WHAT THE TASK ASKS >> Go through the entries below and count the lines where "account" occurs. Give nothing but that number.

━━ RECORDS FOR THE EXERCISE

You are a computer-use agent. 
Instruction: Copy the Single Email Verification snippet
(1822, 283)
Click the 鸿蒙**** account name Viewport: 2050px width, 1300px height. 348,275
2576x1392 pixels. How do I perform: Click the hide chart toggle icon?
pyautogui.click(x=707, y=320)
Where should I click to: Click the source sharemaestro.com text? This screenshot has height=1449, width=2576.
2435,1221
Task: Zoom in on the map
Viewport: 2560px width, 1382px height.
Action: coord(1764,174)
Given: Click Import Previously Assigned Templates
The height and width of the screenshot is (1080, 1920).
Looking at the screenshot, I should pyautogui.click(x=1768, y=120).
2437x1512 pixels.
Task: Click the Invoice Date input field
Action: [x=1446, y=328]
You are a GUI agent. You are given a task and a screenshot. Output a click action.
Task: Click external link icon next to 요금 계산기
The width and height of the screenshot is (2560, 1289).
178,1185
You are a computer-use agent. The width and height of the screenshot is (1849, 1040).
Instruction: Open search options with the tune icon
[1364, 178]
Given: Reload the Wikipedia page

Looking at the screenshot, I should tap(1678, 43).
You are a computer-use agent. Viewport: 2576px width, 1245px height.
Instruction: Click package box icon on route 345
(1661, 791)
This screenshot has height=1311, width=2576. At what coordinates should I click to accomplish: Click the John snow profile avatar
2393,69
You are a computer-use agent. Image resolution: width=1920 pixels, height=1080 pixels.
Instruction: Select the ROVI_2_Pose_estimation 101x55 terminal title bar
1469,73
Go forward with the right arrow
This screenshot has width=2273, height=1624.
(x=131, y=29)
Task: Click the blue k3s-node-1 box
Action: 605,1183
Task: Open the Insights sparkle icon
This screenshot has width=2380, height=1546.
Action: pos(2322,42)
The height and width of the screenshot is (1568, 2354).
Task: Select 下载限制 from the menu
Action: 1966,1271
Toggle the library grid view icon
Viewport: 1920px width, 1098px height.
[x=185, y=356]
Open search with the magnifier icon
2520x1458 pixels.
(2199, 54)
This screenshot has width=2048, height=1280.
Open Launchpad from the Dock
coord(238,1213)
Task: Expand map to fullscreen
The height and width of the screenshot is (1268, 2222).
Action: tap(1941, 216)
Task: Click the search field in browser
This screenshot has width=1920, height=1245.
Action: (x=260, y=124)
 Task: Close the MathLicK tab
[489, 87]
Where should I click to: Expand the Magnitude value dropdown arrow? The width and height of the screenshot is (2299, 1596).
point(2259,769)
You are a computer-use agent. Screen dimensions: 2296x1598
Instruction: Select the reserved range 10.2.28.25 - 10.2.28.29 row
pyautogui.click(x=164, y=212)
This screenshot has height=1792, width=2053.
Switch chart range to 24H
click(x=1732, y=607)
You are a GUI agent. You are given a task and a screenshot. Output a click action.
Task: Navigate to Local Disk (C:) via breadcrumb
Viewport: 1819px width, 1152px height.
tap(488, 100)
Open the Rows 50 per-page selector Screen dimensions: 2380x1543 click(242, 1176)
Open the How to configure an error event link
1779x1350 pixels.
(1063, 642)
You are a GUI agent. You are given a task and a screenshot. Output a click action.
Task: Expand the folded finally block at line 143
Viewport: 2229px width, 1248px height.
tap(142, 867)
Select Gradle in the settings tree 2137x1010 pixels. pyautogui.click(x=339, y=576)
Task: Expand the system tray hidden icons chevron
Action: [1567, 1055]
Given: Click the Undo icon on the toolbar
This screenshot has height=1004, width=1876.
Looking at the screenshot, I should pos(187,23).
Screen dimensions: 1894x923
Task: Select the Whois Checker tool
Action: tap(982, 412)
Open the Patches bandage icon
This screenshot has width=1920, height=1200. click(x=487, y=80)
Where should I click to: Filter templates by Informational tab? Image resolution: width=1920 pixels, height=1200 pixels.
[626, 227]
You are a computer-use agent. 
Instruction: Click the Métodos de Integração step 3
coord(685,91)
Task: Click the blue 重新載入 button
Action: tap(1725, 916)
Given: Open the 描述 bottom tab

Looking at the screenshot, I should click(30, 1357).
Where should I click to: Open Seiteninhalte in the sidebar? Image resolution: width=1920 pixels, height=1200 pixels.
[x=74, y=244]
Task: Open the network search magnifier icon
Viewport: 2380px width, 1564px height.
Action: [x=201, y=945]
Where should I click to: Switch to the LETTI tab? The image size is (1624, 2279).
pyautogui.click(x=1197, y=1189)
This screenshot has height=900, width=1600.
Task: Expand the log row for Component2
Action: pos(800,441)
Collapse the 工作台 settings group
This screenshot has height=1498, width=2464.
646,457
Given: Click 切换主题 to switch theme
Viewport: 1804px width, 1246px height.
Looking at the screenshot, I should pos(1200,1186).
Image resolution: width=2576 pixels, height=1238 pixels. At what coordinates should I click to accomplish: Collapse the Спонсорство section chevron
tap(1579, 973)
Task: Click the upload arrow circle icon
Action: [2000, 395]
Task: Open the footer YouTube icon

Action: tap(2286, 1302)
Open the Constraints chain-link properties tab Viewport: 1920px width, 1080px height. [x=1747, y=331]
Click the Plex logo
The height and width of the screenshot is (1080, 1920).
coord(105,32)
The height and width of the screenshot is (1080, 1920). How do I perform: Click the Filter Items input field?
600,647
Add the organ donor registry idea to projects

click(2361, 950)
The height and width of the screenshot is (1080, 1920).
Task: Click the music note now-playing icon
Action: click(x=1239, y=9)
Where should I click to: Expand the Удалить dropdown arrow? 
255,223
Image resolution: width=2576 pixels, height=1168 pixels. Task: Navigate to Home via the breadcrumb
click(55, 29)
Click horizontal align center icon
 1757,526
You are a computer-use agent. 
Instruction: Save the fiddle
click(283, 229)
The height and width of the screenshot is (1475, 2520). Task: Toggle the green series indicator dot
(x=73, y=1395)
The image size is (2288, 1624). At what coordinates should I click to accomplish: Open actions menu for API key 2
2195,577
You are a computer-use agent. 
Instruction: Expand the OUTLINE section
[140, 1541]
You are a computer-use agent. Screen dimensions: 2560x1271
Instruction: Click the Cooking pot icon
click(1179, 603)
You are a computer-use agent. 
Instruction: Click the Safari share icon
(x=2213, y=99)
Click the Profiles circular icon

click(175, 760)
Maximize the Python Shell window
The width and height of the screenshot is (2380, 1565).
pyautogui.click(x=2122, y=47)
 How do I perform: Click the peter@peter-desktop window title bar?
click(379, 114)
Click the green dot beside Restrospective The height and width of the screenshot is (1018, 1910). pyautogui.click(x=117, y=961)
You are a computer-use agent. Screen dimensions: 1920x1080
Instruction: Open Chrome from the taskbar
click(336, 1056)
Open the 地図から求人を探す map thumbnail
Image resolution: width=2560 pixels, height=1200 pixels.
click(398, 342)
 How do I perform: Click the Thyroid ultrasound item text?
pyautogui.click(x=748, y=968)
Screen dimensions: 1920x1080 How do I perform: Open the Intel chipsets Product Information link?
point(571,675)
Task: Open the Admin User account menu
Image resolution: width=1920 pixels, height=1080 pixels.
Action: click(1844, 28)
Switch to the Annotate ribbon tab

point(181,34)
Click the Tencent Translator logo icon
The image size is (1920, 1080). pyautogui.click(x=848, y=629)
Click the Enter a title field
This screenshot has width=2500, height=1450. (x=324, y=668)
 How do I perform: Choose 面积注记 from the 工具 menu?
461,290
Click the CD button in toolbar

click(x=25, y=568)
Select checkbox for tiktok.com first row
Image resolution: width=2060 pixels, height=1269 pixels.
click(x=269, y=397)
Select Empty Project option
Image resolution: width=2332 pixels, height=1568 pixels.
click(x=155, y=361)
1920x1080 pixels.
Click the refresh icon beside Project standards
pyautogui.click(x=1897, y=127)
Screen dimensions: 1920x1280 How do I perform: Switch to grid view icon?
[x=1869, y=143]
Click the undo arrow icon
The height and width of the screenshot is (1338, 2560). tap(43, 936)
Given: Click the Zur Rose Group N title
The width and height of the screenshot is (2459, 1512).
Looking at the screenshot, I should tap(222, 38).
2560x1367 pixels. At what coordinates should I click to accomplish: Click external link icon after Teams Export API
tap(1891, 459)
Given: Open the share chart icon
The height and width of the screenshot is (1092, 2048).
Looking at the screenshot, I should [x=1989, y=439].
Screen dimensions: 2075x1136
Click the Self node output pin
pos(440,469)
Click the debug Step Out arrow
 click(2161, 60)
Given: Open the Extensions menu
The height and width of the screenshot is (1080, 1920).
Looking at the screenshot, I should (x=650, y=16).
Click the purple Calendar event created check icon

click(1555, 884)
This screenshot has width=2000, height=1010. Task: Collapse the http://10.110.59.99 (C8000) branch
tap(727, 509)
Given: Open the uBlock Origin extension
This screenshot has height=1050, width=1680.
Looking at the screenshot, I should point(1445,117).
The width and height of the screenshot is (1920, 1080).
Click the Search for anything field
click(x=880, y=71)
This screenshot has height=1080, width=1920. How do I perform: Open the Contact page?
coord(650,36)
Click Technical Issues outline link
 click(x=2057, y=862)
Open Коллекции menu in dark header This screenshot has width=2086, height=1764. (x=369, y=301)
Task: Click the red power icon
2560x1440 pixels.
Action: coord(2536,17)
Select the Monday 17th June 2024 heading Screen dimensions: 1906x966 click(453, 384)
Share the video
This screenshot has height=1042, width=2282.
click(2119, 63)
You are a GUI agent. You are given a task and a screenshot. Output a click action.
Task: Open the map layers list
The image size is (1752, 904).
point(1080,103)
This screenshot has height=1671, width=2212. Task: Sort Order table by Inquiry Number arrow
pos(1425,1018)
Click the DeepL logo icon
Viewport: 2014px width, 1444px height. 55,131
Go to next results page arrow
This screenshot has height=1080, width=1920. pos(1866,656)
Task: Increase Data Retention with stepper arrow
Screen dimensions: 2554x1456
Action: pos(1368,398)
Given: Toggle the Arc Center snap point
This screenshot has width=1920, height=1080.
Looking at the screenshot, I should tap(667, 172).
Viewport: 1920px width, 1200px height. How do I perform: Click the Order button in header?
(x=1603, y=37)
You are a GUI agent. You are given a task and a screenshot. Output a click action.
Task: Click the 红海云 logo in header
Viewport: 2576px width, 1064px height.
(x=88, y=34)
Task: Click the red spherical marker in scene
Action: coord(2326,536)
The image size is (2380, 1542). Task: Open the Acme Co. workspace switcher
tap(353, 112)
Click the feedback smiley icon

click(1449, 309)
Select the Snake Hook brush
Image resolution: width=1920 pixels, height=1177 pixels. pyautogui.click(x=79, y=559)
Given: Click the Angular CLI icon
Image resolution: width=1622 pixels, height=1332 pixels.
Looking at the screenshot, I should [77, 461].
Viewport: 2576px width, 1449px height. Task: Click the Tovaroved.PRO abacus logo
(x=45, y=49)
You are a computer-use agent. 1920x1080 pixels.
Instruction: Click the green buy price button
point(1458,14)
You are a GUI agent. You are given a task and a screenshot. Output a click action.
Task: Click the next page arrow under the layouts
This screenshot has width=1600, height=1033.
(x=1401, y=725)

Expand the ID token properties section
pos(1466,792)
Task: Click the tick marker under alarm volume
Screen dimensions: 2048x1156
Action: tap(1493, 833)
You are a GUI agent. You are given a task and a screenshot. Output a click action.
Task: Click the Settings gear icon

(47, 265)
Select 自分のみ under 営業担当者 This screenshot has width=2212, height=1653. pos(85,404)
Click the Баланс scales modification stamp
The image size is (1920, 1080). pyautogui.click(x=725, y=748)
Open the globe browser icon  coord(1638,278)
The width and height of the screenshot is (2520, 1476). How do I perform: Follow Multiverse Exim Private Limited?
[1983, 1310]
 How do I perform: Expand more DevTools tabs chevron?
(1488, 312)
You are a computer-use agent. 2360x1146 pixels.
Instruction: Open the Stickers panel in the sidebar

━━━━

ANSWER TO THE PROBLEM >> 2